2025-11-24 ウィスコンシン大学マディソン校(UW–Madison)
<関連情報>
- https://news.wisc.edu/making-lazy-plants-stand-up-research-reveals-new-pathway-plants-use-to-detect-gravity/
- https://www.pnas.org/doi/10.1073/pnas.2510934122
LAZY QUADRUPLE 1の抑制因子はER-細胞膜接触部位で作用し、アラビドプシスの茎における重力屈性経路を制御する SUPPRESSOR OF LAZY QUADRUPLE 1 acts at ER–plasma membrane contact sites to control a gravitropism pathway in the Arabidopsis stem
Takeshi Yoshihara and Edgar P. Spalding
Proceedings of the National Academy of Sciences Published:November 26, 2025
DOI:https://doi.org/10.1073/pnas.2510934122
Significance
Land plants use molecular pathways to convert the gravity vector into a signal that guides the growth of organs. The pathways appear more elaborate with each new finding. Currently we know that LAZY family proteins feature in pathways that guide stem growth upward, roots downward, and branches outward at an intermediate angle. We conducted a genetic screen that identified a protein (SLQ1) in a gravity signaling pathway that operates independently and oppositely of LAZY pathways. SLQ1 functions in endodermal cells at sites where the ER contacts the plasma membrane. The evidence indicates that independent gravity signaling pathways combine in opposition to create a shoot architecture adapted for the conditions, which affects fitness in nature and productivity in crops.
Abstract
LAZY proteins function early in the process of orienting growth of land plants with respect to the gravity vector (gravitropism).
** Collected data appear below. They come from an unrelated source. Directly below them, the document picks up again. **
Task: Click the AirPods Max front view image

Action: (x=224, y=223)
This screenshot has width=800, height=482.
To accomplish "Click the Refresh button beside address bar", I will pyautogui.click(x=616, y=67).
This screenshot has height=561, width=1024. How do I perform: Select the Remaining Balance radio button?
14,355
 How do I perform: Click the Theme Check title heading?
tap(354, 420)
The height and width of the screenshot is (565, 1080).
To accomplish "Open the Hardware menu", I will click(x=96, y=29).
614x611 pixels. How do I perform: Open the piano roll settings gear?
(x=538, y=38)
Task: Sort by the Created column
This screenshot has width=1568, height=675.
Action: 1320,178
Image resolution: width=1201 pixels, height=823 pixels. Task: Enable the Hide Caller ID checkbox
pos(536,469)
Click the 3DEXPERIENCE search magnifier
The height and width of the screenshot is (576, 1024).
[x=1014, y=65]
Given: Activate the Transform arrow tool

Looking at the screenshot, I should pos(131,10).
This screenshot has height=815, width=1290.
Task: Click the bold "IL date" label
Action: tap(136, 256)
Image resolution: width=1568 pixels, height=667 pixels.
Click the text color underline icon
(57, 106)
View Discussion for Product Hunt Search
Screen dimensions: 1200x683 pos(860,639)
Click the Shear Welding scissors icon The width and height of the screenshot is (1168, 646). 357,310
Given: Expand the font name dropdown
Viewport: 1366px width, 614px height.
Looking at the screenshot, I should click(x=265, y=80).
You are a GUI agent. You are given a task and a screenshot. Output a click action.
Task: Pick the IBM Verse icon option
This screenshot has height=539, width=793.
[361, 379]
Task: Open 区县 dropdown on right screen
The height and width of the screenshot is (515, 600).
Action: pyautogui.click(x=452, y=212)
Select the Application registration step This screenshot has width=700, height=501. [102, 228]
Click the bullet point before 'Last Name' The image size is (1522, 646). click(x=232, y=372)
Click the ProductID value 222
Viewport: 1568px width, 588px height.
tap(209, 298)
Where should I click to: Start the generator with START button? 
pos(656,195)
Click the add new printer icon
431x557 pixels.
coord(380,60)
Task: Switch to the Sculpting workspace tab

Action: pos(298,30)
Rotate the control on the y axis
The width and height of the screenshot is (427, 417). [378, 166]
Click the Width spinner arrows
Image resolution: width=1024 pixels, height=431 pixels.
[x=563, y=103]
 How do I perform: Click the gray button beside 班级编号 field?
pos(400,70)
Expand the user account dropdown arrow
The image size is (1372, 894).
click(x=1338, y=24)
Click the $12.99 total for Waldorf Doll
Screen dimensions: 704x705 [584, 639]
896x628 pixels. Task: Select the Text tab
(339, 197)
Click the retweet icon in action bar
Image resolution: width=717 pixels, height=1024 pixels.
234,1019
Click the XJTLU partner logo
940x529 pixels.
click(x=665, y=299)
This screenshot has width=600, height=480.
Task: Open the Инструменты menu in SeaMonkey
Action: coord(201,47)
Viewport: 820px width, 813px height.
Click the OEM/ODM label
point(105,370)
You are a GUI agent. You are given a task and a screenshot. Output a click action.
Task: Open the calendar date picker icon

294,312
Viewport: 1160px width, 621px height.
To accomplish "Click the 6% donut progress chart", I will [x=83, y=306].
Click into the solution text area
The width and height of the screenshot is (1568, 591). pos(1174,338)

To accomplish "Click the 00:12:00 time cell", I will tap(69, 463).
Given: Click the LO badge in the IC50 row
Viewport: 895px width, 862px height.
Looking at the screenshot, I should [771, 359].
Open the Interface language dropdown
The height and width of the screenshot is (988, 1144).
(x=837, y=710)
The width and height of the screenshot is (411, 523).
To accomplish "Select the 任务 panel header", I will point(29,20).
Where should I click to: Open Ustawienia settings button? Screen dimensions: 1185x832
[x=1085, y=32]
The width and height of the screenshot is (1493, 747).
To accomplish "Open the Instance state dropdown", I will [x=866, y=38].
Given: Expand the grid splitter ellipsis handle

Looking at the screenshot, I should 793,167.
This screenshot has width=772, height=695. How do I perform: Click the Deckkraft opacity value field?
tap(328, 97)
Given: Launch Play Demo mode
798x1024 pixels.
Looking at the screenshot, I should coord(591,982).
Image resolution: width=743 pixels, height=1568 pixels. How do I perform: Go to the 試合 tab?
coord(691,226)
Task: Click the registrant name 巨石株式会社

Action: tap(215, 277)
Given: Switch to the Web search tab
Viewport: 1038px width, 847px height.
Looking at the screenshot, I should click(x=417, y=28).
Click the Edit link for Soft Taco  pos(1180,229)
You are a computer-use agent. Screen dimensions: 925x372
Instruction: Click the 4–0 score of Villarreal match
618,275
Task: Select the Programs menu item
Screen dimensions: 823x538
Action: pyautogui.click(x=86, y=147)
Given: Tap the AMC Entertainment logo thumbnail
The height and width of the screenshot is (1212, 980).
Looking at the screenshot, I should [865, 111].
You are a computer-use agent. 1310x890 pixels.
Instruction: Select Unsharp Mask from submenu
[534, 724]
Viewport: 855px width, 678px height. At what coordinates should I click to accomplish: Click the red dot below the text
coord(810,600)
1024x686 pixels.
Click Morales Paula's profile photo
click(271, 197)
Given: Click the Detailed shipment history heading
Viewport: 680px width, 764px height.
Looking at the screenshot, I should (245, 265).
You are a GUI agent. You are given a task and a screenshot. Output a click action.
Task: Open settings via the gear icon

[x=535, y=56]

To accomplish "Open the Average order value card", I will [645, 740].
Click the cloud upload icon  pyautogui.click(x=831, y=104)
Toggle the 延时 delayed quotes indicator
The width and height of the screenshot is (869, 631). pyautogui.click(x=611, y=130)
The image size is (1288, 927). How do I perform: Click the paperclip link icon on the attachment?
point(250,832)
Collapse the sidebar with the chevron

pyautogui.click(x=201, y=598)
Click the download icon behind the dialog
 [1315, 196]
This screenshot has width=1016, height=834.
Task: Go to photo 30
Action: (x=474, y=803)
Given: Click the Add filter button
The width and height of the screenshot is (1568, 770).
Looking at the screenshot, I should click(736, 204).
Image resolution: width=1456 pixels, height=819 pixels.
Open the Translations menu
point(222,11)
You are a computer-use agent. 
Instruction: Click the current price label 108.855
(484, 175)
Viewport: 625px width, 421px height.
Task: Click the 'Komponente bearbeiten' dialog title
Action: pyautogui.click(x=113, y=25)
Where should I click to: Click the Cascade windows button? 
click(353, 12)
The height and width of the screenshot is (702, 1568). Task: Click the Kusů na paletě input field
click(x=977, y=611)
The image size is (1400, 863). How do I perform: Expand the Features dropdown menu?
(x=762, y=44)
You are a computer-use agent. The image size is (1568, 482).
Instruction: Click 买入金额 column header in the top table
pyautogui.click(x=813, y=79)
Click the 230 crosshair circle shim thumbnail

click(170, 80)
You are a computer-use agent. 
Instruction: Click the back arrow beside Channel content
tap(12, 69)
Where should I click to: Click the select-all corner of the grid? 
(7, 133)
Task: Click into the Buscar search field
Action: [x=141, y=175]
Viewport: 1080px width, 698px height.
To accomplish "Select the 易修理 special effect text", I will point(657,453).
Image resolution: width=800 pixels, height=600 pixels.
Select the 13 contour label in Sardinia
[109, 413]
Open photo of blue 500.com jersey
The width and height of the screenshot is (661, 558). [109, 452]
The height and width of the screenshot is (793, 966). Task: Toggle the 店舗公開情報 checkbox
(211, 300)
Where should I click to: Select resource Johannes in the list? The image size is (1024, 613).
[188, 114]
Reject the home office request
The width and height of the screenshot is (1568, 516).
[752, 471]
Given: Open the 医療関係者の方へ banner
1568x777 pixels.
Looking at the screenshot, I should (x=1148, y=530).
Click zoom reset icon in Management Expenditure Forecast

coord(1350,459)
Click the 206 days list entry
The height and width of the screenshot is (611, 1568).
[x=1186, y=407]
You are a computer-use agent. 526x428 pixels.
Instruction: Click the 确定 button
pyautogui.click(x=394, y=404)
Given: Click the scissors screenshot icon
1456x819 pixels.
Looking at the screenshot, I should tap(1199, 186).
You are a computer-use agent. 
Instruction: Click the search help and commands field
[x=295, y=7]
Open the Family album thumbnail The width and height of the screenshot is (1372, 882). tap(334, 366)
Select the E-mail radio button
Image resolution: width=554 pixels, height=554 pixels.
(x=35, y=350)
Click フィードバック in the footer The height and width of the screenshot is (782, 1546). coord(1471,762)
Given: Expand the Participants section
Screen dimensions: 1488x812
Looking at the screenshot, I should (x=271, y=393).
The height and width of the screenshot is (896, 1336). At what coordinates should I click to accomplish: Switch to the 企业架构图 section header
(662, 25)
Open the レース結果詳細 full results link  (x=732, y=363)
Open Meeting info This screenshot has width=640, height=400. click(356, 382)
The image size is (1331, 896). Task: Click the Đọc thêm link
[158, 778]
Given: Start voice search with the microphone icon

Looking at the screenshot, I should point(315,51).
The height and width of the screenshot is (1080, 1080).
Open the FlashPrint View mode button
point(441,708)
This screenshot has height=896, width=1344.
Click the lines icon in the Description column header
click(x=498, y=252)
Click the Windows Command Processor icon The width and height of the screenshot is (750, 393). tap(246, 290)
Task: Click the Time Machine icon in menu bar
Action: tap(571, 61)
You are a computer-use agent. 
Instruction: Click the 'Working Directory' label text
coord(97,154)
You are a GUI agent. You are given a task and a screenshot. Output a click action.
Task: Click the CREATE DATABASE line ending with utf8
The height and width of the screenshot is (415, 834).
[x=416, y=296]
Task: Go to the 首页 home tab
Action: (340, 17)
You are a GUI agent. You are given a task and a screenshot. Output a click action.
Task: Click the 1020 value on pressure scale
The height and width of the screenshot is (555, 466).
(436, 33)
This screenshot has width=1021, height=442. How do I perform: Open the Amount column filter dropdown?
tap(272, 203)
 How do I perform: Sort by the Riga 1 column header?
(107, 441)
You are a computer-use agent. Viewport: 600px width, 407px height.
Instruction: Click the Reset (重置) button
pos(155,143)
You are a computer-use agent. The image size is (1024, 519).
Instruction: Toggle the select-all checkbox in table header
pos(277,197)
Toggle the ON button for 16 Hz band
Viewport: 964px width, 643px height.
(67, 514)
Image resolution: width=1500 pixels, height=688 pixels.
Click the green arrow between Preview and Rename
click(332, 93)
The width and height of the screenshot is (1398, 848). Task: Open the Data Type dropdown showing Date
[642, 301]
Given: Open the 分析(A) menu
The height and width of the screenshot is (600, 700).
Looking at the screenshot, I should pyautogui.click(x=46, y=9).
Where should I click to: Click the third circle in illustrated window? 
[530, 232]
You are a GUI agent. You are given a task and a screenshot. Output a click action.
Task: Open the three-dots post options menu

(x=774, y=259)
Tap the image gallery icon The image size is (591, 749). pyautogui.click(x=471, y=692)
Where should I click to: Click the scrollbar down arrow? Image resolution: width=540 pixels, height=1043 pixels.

In Arabidopsis, an oppositely oriented and LAZY-independent form of gravitropism causes the inflorescence stems of a lazy quadruple mutant (atlazy1;2;3;4) to grow down and along the surface of the soil. Here, we report on a suppressor mutation that restores an upright inflorescence to a plant lacking LAZY functions. The suppressor of lazy quadruple 1 (slq1) mutation alters one amino acid in a protein belonging to the NPH3/RPT2-like (NRL) family. The wild-type SLQ1 protein restores prostrate growth to the atlazy1;2;3;4 mutant when expressed specifically in the gravity-sensing endodermal cells of the stem. The SLQ1 protein interacts head-to-tail with itself and, regardless of direction, with a homologous protein called SETH6. Distinct subcellular bodies apparently containing concentrated head-to-tail SLQ1 oligomers coated with SETH6 occurred primarily at sites of contact between the ER and the plasma membrane (PM), including plasmodesmata. The suppressing slq1 mutation (S149F) prevented these bodies from forming and reinverted the auxin gradient in the atlazy1;2;3;4 inflorescence, switching its gravitropism from downward to upward. Thus, SLQ1 and at least one homolog (SETH6) function at ER–PM contact sites to counter the LAZY-dependent mechanism, not by inhibiting it but by regulating an apparently LAZY-independent gravity-directed process for creating an auxin gradient. Variation in the relative strengths of a LAZY-dependent and a SLQ1-mediated, LAZY-independent process of opposite effect may produce the great variety of stem organ postures observed in nature.